By Karen Brettell
NEW YORK, Nov 20 (Reuters) - Credit default swaps on U.S. bank debt have erased all of the gains made in the last month from government attempts to shore up their liquidity, and are likely to remain weak as concerns over their asset exposures and future earnings ability remain.
The CDR Counterparty Risk Index, which averages credit default swap spreads of the 14 largest credit derivative dealers, jumped on Wednesday to its highest level since Oct. 10.
Swaps on individual banks are also trading at their weakest levels since before October 14, when the Federal Deposit Insurance Corp (FDIC) sparked a rally by expanding its guarantee program to new, senior bank debt.
“There are significant concerns about the value of bank assets and the earning power of the various banks with the downturn in the economy,” said Sean Egan, principal of Egan-Jones Ratings Co in Haverford, Pennsylvania.
“Even though the Fed has done everything it possibly could to support the banks it seems like they are rolling a rock up a hill,” he added.
The U.S. Treasury Department has pumped $250 billion in equity to support banks as part of its Troubled Asset Relief Program (TARP), while the FDIC’s implicit government guarantee of new bank debt is designed to ease concerns over their debt values and aid sales of new bonds.
“We’re basically right back where we were before the government intervention and TARP was announced,” said Carlos Mendez, senior managing director at investment firm ICP Capital. “People still don’t understand what banks have on their balance sheets.”
One issue is confusion over the role of TARP and whether the $700 billion committed to the program will be enough to restore stability in the financial sector.
“Neither Treasury nor the banks ever explained why the TARP injections were adequate to fund writedowns or cover future losses,” said Ricardo Kleinbaum, analyst at BNP Paribas in New York.
“We still don’t know what’s on the balance sheet of the banks, and we don’t have an unlimited guarantee,” he added. “The Treasury has the authority to guarantee credits, but they haven’t put any program in place that specifically addresses these troubled assets.”
Debt protection costs on Citigroup Inc (C.N) have jumped to record highs, based on end of day levels, a day after the bank said it agreed to buy $17.4 billion of assets remaining in a series of funds known as structured investment vehicles.
The cost to insure Citigroup’s debt for five years rose to around 390 basis points on Thursday, or $390,000 per year to insure $10 million in debt.
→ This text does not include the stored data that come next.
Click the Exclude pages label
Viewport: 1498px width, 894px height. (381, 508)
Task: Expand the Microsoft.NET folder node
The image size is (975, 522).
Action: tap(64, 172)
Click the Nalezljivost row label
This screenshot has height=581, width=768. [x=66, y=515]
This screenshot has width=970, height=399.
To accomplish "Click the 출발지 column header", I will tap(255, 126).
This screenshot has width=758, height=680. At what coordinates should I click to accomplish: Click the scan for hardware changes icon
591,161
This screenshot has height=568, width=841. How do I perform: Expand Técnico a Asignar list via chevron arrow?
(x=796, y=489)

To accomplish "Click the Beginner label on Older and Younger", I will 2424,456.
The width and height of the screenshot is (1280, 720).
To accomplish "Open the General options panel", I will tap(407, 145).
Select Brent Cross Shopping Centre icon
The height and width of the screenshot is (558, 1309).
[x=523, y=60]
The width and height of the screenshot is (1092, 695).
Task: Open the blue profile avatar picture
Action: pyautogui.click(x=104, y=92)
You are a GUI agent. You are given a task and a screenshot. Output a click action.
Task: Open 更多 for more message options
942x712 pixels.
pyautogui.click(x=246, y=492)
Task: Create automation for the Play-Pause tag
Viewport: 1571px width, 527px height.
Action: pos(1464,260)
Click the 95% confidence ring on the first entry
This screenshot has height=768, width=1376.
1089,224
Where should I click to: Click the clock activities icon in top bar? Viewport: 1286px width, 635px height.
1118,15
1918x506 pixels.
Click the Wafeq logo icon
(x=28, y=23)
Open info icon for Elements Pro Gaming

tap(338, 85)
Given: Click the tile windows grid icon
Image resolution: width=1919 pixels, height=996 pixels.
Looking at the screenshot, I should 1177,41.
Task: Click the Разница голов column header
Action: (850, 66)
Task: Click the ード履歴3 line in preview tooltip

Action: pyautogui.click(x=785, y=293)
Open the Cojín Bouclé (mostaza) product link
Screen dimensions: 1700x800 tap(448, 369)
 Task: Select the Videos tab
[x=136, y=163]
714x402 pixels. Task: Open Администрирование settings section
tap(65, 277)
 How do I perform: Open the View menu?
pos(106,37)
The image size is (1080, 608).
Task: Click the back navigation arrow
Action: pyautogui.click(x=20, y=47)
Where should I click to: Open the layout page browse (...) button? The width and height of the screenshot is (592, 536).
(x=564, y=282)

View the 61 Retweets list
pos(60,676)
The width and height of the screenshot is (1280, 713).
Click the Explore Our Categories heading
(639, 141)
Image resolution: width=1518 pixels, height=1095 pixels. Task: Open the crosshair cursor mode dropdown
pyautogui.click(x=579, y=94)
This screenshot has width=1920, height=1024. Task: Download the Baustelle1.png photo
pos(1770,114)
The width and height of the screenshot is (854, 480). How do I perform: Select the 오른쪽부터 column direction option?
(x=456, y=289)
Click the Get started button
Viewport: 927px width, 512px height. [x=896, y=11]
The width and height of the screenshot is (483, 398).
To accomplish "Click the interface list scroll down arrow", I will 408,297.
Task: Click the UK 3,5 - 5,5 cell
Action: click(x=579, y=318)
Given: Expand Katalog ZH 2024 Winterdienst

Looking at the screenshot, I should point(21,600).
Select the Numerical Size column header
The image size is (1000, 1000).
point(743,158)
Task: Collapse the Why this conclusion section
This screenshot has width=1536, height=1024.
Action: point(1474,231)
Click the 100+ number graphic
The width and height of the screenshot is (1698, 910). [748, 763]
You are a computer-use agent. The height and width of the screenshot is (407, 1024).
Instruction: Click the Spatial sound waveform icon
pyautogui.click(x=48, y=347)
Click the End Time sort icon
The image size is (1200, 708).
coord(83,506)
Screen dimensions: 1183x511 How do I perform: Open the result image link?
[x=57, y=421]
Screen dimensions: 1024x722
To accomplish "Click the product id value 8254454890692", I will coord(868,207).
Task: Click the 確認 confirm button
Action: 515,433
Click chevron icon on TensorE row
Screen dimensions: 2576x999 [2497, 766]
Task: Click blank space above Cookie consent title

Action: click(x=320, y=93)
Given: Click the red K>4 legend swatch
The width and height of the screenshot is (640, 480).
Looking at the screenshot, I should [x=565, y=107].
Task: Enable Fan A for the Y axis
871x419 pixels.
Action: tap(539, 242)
The swap had traded at 240 basis points on Tuesday.
Adding to concerns is the impact that any failure by General Motors Corp (GM.N) could have on bank balance sheets, in addition to banks’ ability to generate earnings amid a global downturn.
“We no longer have the short term illiquidity problems, but these are big institutions that are facing difficulties, General Electric, Citigroup, GM,” said Kleinbaum.
“The banks do have some exposure to the auto industry, but the issue there is we don’t know what the banks’ indirect exposures to suppliers and everybody else who falls are, if that unravels,” he said.
Meanwhile the transition to a new U.S. government is likely to delay any improvement in credit markets as investors wait to hear solutions from the new government to tame the financial crisis.
“We’re between rulers and so it’s going to be difficult, even though the market is in turmoil we’re not going to have the ability to react,” said Egan. “We’re in flux until the middle of January.”